FCA’s ‘Dear CEO’ letter issues guidance on cryptocurrency risk
Earlier this week, the FCA issued a ‘Dear CEO’ letter outlining its views and practical guidance on how firms should handle the financial crime risks posed by cryptoassets, such as cryptocurrencies and Initial Coin Offerings (ICOs).
The letter included a warning that firms may need to enhance their scrutiny of clients who wish to trade alternative currencies. Cryptoassets can be abused because they offer potential anonymity and the ability to move money between countries. However, the FCA also acknowledges that there are many non-criminal motives for using cryptoassets, such as funding innovative technological development and high-risk speculative investments.

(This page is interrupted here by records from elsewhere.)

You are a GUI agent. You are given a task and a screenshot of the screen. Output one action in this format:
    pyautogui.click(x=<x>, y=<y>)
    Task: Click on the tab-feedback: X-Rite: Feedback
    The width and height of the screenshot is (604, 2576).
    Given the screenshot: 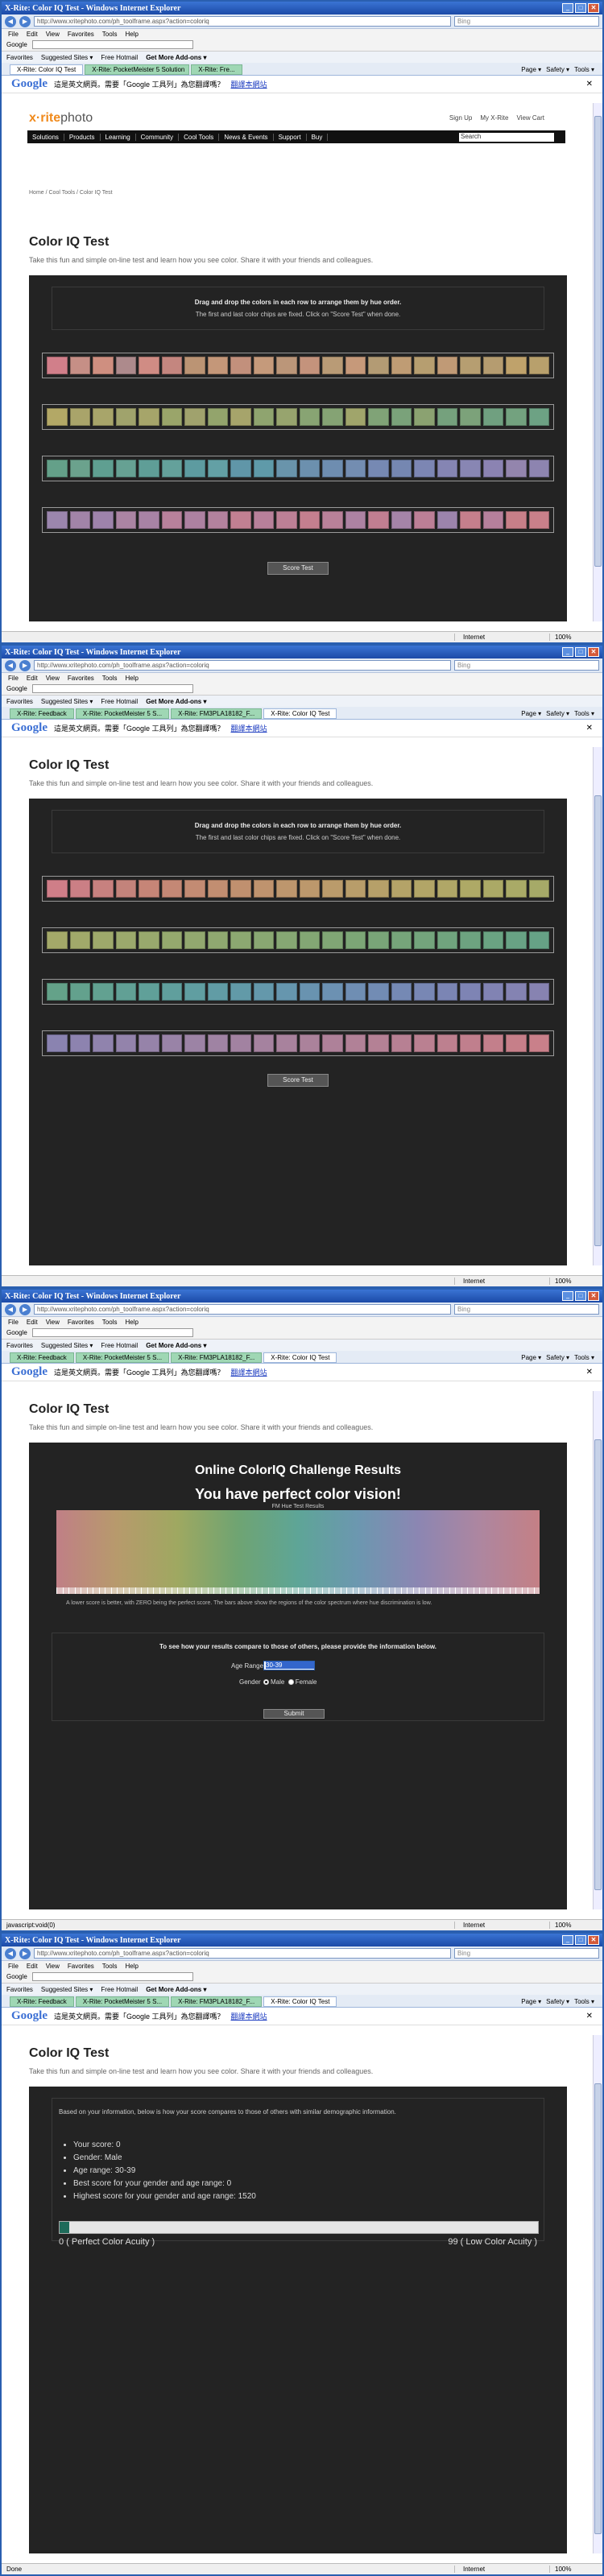 What is the action you would take?
    pyautogui.click(x=42, y=1358)
     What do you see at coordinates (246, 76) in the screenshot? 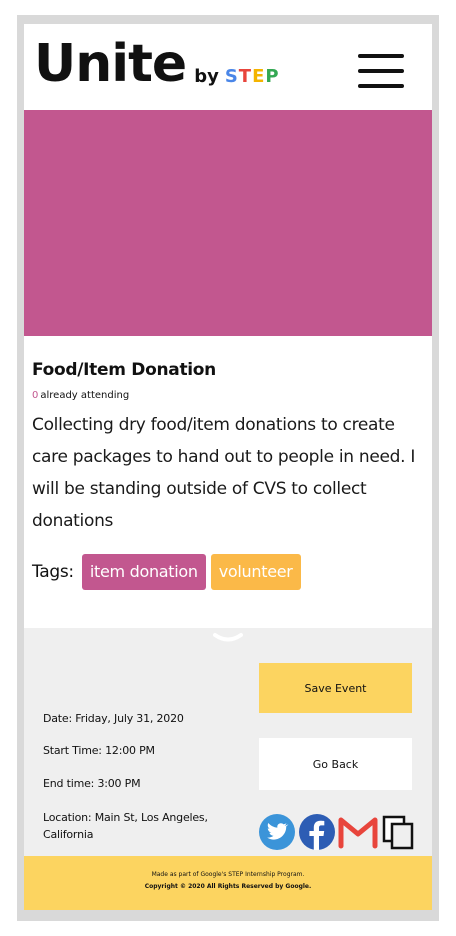
I see `logo-step-t: T` at bounding box center [246, 76].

The regulator suggests that firms take reasonable and proportionate measures to lessen the risk of facilitating financial crimes enabled by cryptoassets. It stated that firms providing, or dealing with companies that engage in crypto-related activities, should increase staff training to help employees identify areas that pose a high risk of financial crime. They should also carry out due diligence on their own risk framework and potentially riskier clients.
Up until now, the FCA has been largely silent on cryptocurrencies, but has been very supportive of financial innovation in general. But as virtual currency and ICO markets evolve and grow, regulatory focus will increase.
We believe this ‘Dear CEO’ letter is the first major move towards greater regulation of cryptoassets. As cryptocurrencies mature, we expect the FCA will provide further guidance on this topic in addition to carrying out thematic reviews.
It’s important for investment managers who are engaging with products, activities or clients involved in this sphere to make sure they are aware of all the relevant compliance risks.